Boxer Sue: Something you said to Doronet piqued my interest. I get very bad sinus headaches/burning sensation from the Cytoxin. The first tx was 30 min. When I asked if it could be slowed down, the nurse said yes, but it has to be administered within one hour from mixing. They slowed in down to 45 minutes, but said they could not go over 60 min. Interesting...

Cafelovr

I will certainly ask next tx.  I'm at Johns Hopkins so I just always trust what they do/say and maybe I shouldn't.

I will definitely bring this up.  Thanks

I was originally going to have cytoxan for four cycles, like many of you, and then my onc decided that carboplatin for 6 cycles was going to be better for me  (along with taxotere and herceptin). Listening to the talk of headaches, I am so glad... I am a total wimp when it comes to headaches, I can hardly stand them. I hope yours get better soon.
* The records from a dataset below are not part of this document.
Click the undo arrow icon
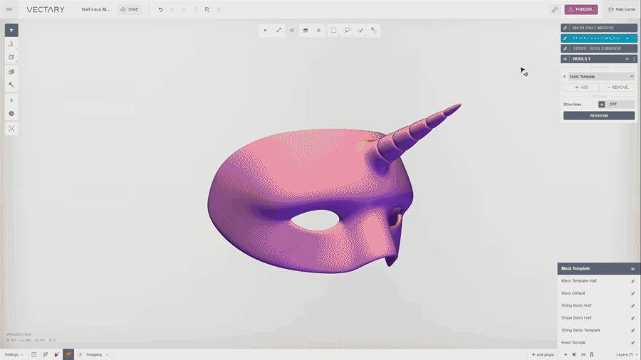Screen dimensions: 641x360 [x=160, y=10]
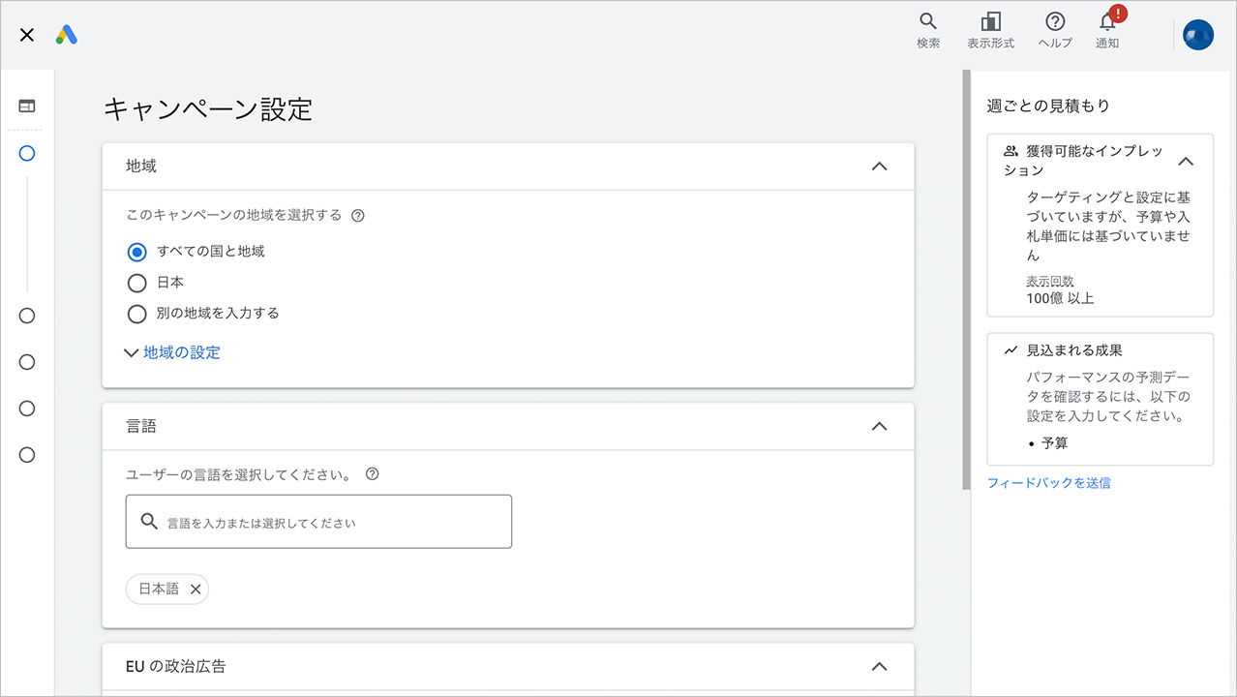Open the ヘルプ help menu

(x=1054, y=29)
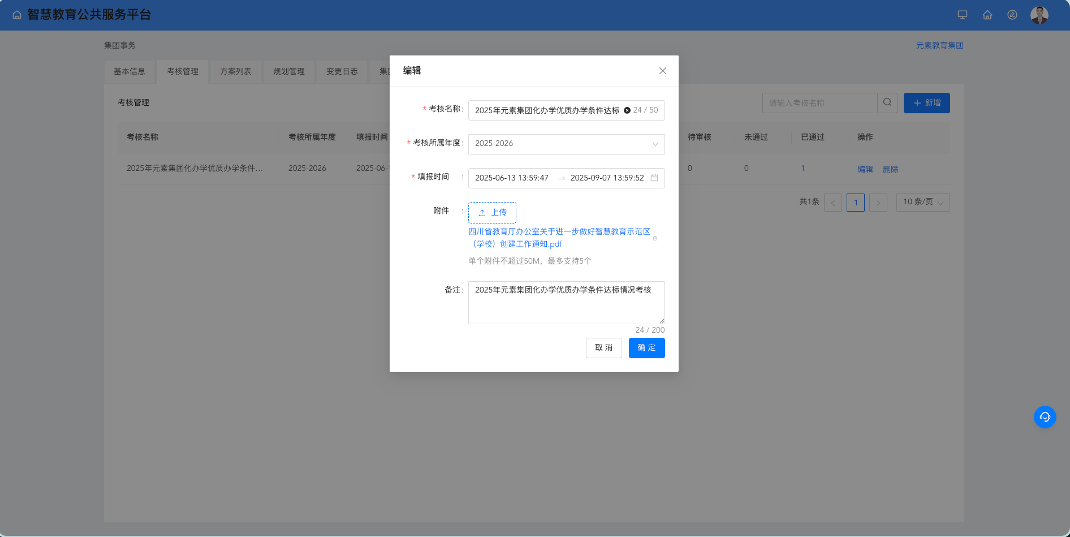Click the home icon in top header
The image size is (1070, 537).
[x=987, y=15]
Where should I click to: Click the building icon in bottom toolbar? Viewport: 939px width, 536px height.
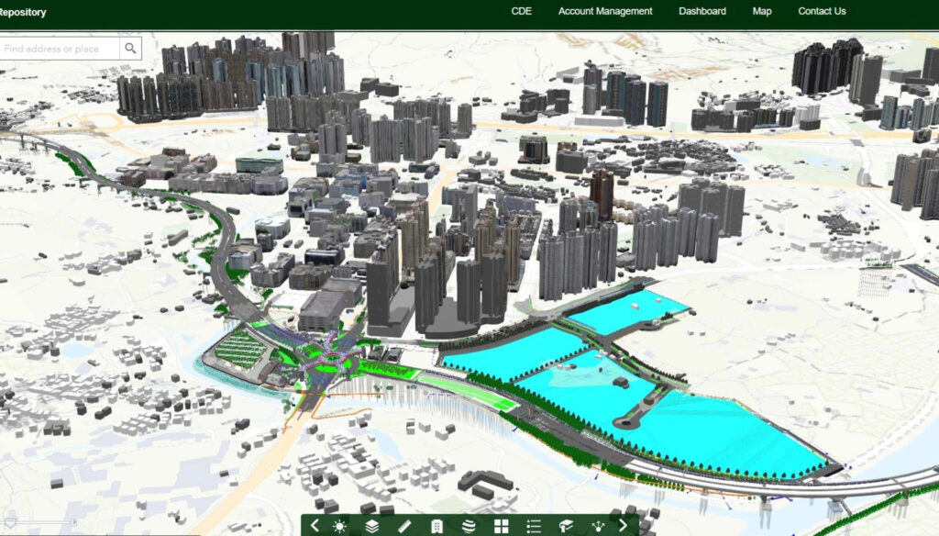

I've got the 3rd week delights! Wishing you each something special.

Becca

Kayh - I had the shot in the hospital and suffered no joint pain even though the Cytoxan and Taxotere totally immobilized me. Hopefully you won't suffer this SE.

Toyah ~ you amaze me !!  I am so glad you are feeling pretty good.  I get the Adriamycian which I think is also called Doxiroubine or something - its the RED one.  And I wasn't told anything about hot drinks or dusting.  Nothing like that.  Then I get the Cytoxen drip they do me pretty fast, about 35 mins.  Then the headache kicks in.  Mine sits there too while they give me the red stuff via push through my iv. 

Becca ~ my hair is gone everywhere I am like a hairless cat.  I do love that the peach fuzz that my 40's brought on to my face, has gone and my skin is nice and smooth !  My complexion is the only thing that has benefited from chemo as it sloughed off all the dead skin it seems.

Littlebird ~ good to hear from you.  Hope you are feeling better !!!

I hope everyone enjoys the weekend ~  my pre-chemo jitters set in by tomorrow.  Did I mention I hate chemo and it apparently hates me BACK?! 

Hugs !

Alicia

I have rough stubble still on my crown, top back sort of area.  I was going to shave it but figured if it's going to grow leave it.  I will see if Round 4 Monday knocks it all out.  I seem to lose a bit more with each TX.  Funny thing is like an idiot I still wash my hair in the shower.  I DON"T freaking have any. 

Alicia: The lady that buzzed me said I could still use shampoo and conditioner, why would I do that?? I guess she was just trying to sell more products. Usually, I just use my face bar soap in the shower, face and scalp both. Then I slather on moisturizer on my scalp and face and neck.

I think it is funny trying to apply blush, if you are supposed to brush the blush to your hairline, now I don't know where to stop!